Yes, correct, that's closer to what I meant than what I said myself. :) Look at it like buying a smartphone: just because there's huge demand for the product, doesn't mean the average worker at a Foxconn factory is getting rich.

The middle-man—the hospital, in this case—is satisfying the societal demand, and therefore is "getting rich"; the doctors, meanwhile, only get rich to the degree that they manage to negotiate better pay from the hospital. That negotiation is sometimes explicit, but is frequently implicit, with a kind of collective bargaining going on just by social-status moves of doctors as a group causing the salary-level which no doctor with their "pride" would accept, to go up and down. (You can tell that this is happening because of the existence of "free clinics." Voluntary work is different-in-kind, so it frequently crops up in industries where the workers are too prideful to ever work "for cheap." Without this pride, you wouldn't see "free clinics", but rather budget clinics.)

By that reasoning, then we should give police, soldiers, and firemen those steroids instead
To add to your devil’s advocate arguement:

Educated and physically capable men with some wealth typically became warriors in the past. They certainly didn’t become blacksmiths/builders/engineers/whatever. Maybe there’s something to be said for an entire industry and culture around letting this type of person act out their aggression in a less violent way. Probably serves a huge good to a stable society in general, so that the builders can build in relative peace. If you believe that prices reflect value, then definitely more good to pay these dudes to tackle each other than it is to pay for doctors and teachers - Can’t care for the raped and pillaged.

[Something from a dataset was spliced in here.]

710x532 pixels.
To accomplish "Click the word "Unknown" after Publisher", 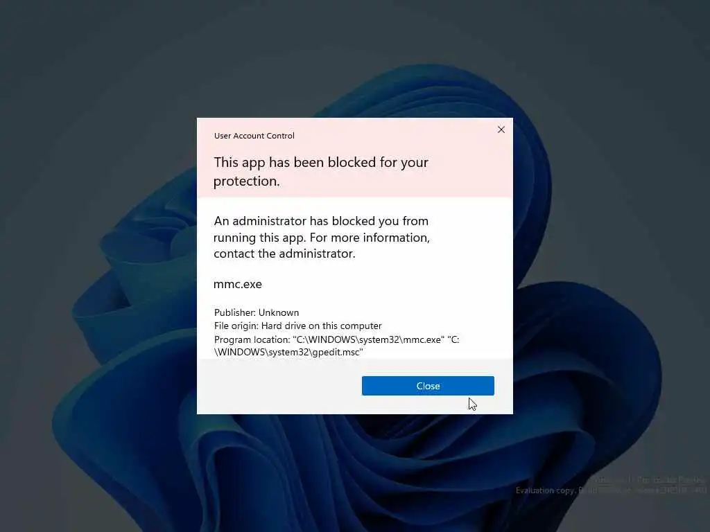I will 279,312.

Funny though that now we get the less-fortunate rungs of society to fight the wars now.

It feels odd to say that athletes are intrinsically valued more by society over doctors. It seems more like an effect of scarcity.

There are 2.5 doctors per 100 people. I would imagine there are far less high percentile world-class performance athletes.

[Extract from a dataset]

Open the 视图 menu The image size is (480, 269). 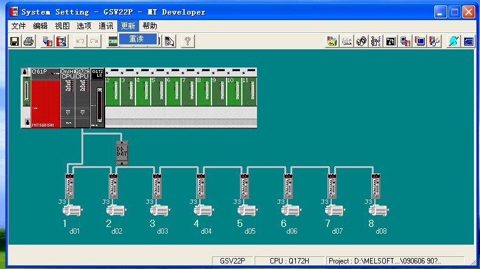click(x=62, y=26)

Corporations then bid on those scarce high performance athletes against other coporations.

I agree it does seem very odd to say that, but I would say if one looks at our modern society and the way athletes are paid and idolized that for the most part the statement is true. Most people could not name 5 doctors, but they could name ten athletes. I'm not saying I like it but I think its correct.
That's one way to look at it, but are "they" (as a group, not individually) really paid more? I think the total amount of money spent on medical services far exceeds the total amount spent on professional sports or even entertainment as a whole.
And if payers had their life depending on your 100m dash, they would absolutely do nothing to prevent it and its exactly what would happen.
Plenty of soldiers' lives depend on other soldiers' 100m dash times in combat... yet the military is quite good at preventing illegal drug use... and the drugs that soldiers most want to take are drugs that would harm physical performance
No they don't. The marginal running ability (or strength) of a soldier does not save lives. That is, a solider who runs a 12.5s 100m dash will not save more lives than a soldier who runs a 12.6s 100m dash.

Obviously there are minimum physical requirements to serve in the military, but once you're in you are not going to start saving more lives because you can run a little bit faster.

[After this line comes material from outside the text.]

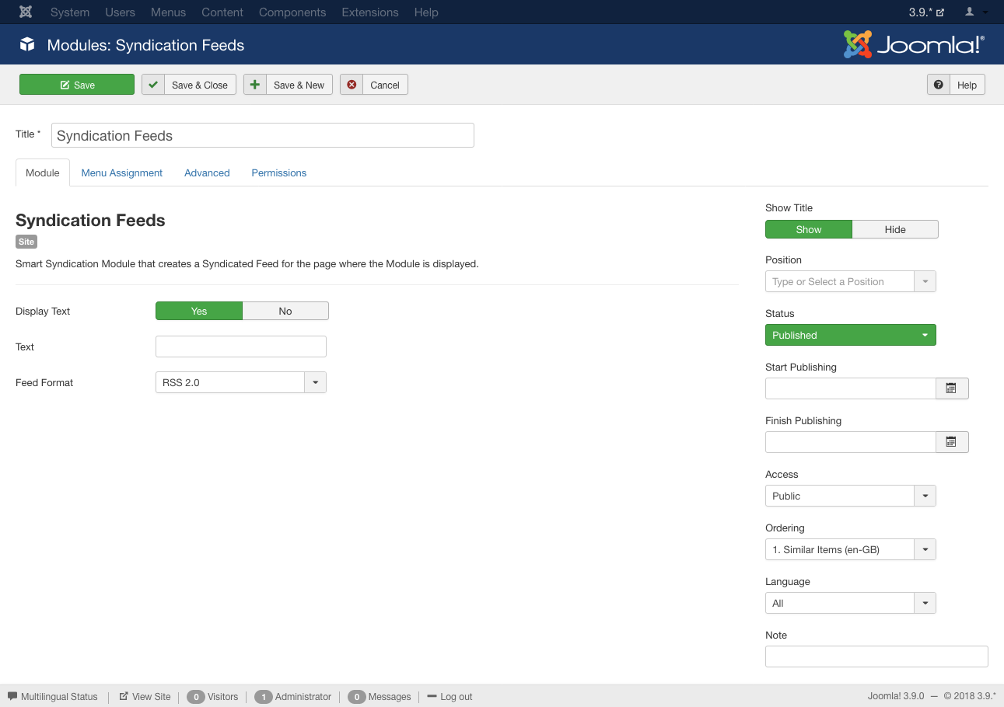Image resolution: width=1004 pixels, height=707 pixels.
Task: Click the Help question mark icon
Action: (939, 85)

https://en.wikipedia.org/wiki/List_of_drugs_used_by_militari...

Modafinil, one of the common study drugs that med students are known to use, is used by quite a few militaries.

And also see morphine use during Vietnam war
Anecdotal reports indicate that illegal steroids and similar performance enhancing drugs are quite common in ground combat units. The military doesn't routinely test for those.
Yes, except that people who care for soldiers' lives outside of other soldiers are few and far in between.